Michael Winterson, managing director of the European Data Centre Association, acknowledges that a space data center would benefit from increased efficiency from solar power without the interruption of weather patterns — but the center would require significant amounts of rocket fuel to keep it in orbit. Winterson estimates that even a small 1 megawatt center in low earth orbit would need around 280,000 kilograms of rocket fuel per year at a cost of around $140 million in 2030 — a calculation based on a significant decrease in launch costs, which has yet to take place. "There will be specialist services that will be suited to this idea, but it will in no way be a market replacement," said Winterson. "Applications that might be well served would be very specific, such as military/surveillance, broadcasting, telecommunications and financial trading services. All other services would not competitively run from space," he added in emailed comments.

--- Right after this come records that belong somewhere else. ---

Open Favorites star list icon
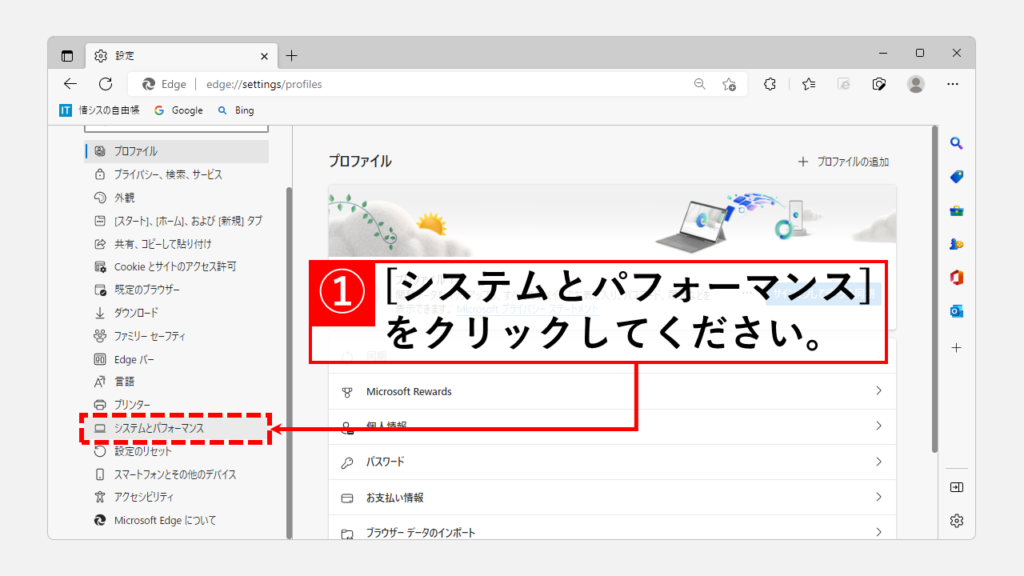The height and width of the screenshot is (576, 1024). tap(808, 85)
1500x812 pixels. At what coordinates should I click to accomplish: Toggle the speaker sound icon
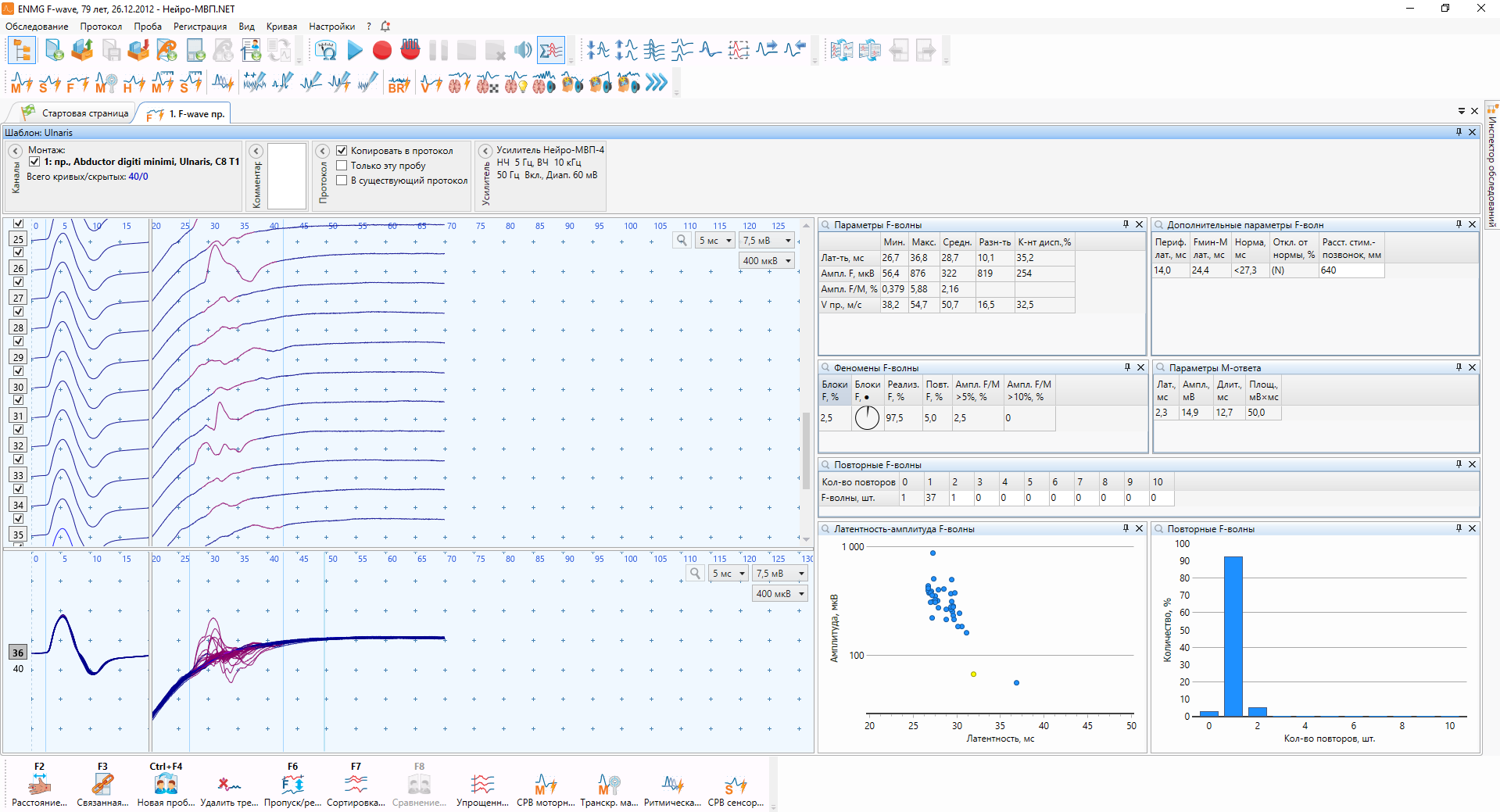522,51
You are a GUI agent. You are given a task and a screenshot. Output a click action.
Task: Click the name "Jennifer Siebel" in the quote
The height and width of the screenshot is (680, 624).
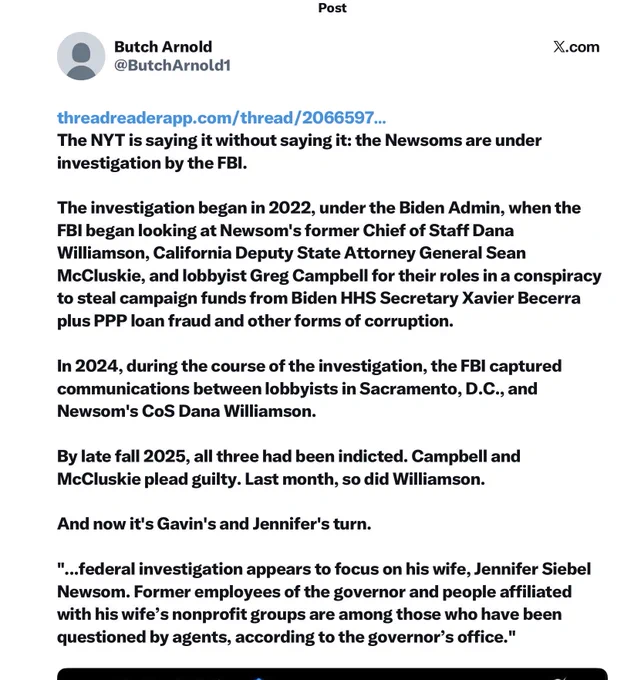532,569
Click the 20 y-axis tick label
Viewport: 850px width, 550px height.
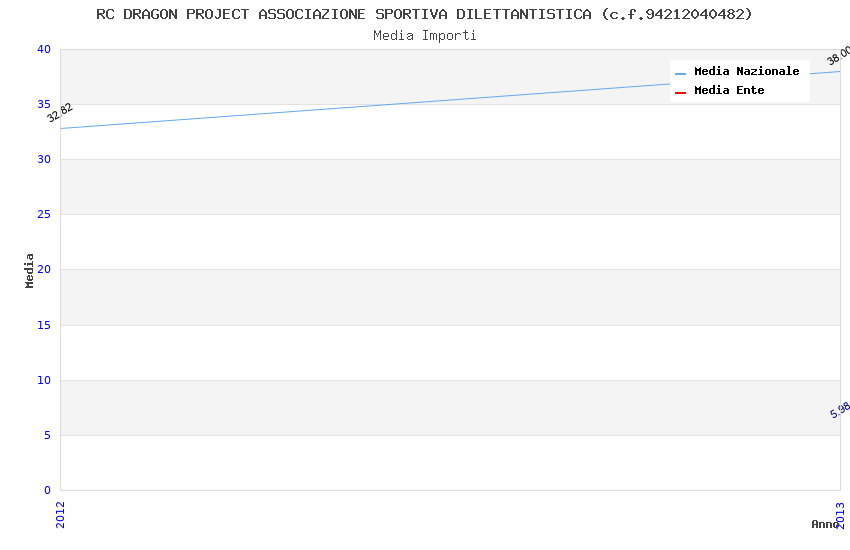coord(43,270)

[Merima Dzanic, head of strategy and operations at the Danish Data Center Industry Association] also signaled some skepticism around security risks, noting, "Space is being increasingly politicised and weaponized amongst the different countries. So obviously, there is a security implications on what type of data you send out there."

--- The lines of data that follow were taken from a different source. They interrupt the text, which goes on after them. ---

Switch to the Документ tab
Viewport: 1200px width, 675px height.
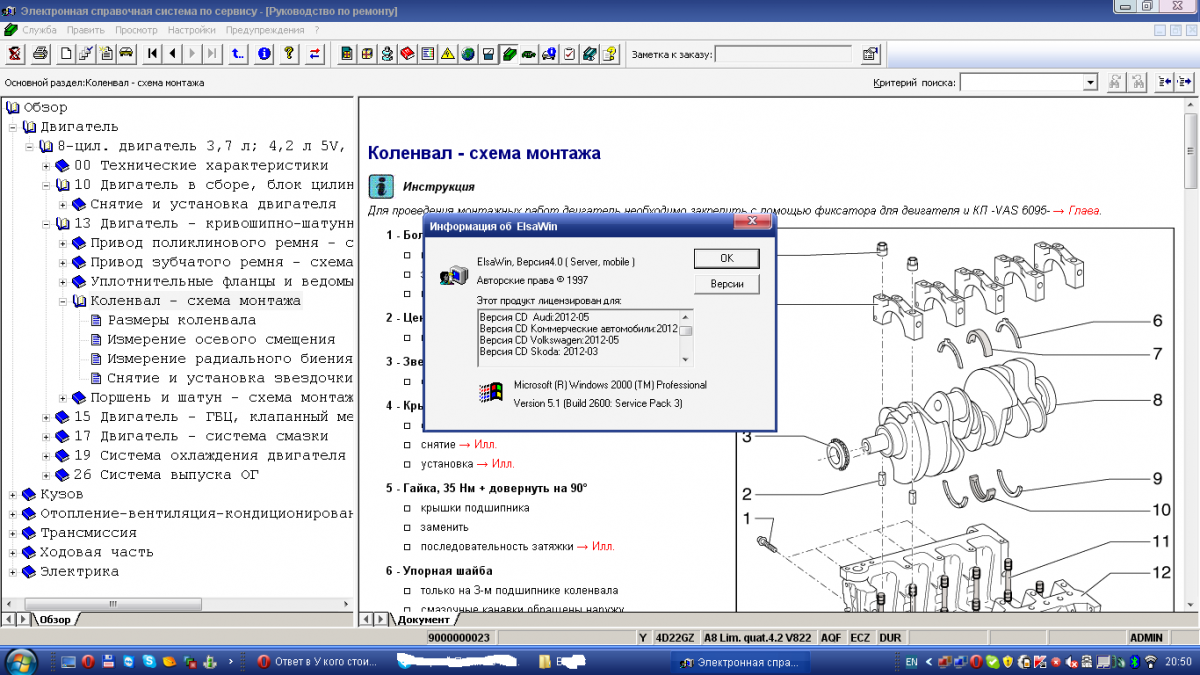423,620
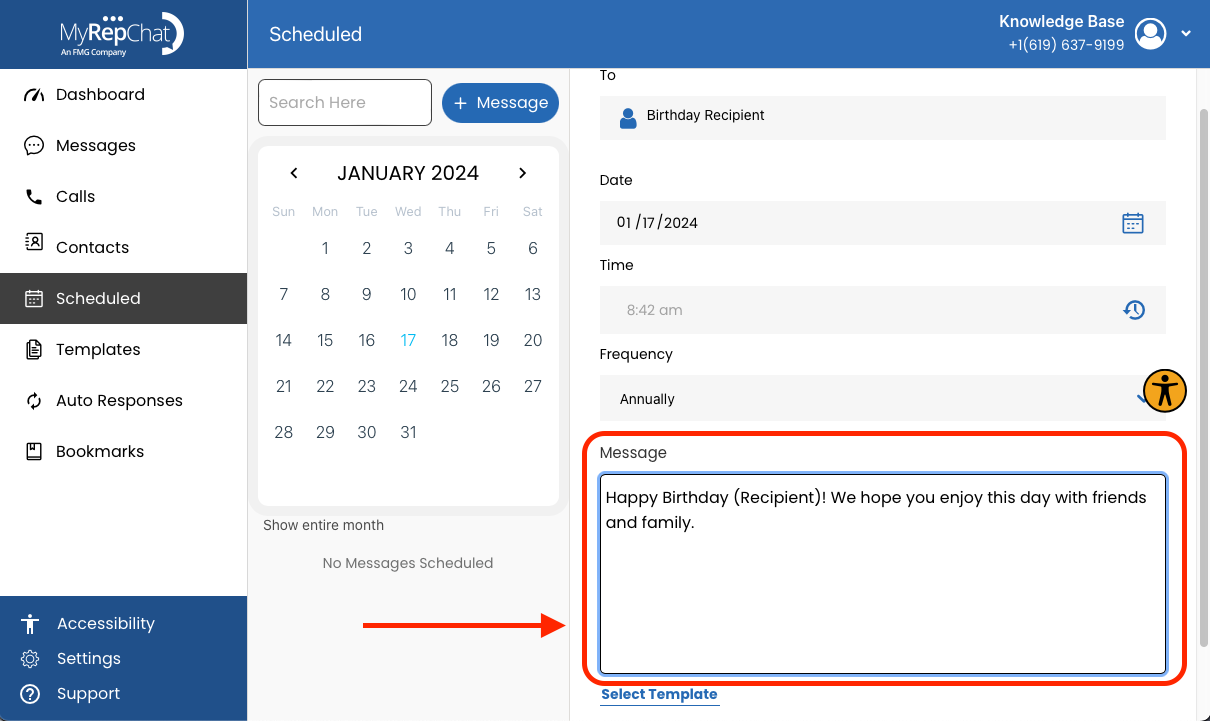Click the + Message button
1210x721 pixels.
point(500,103)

Its not the only study looking at the potential of orbital data centers, notes CNBC. "Microsoft, which has previously trialed the use of a subsea data center that was positioned 117 feet deep on the seafloor, is collaborating with companies such as Loft Orbital to explore the challenges in executing AI and computing in space."

The article also points out that the total global electricity consumption from data centers could exceed 1,000 terawatt-hours in 2026. "That's roughly equivalent to the electricity consumption of Japan, according to the International Energy Agency."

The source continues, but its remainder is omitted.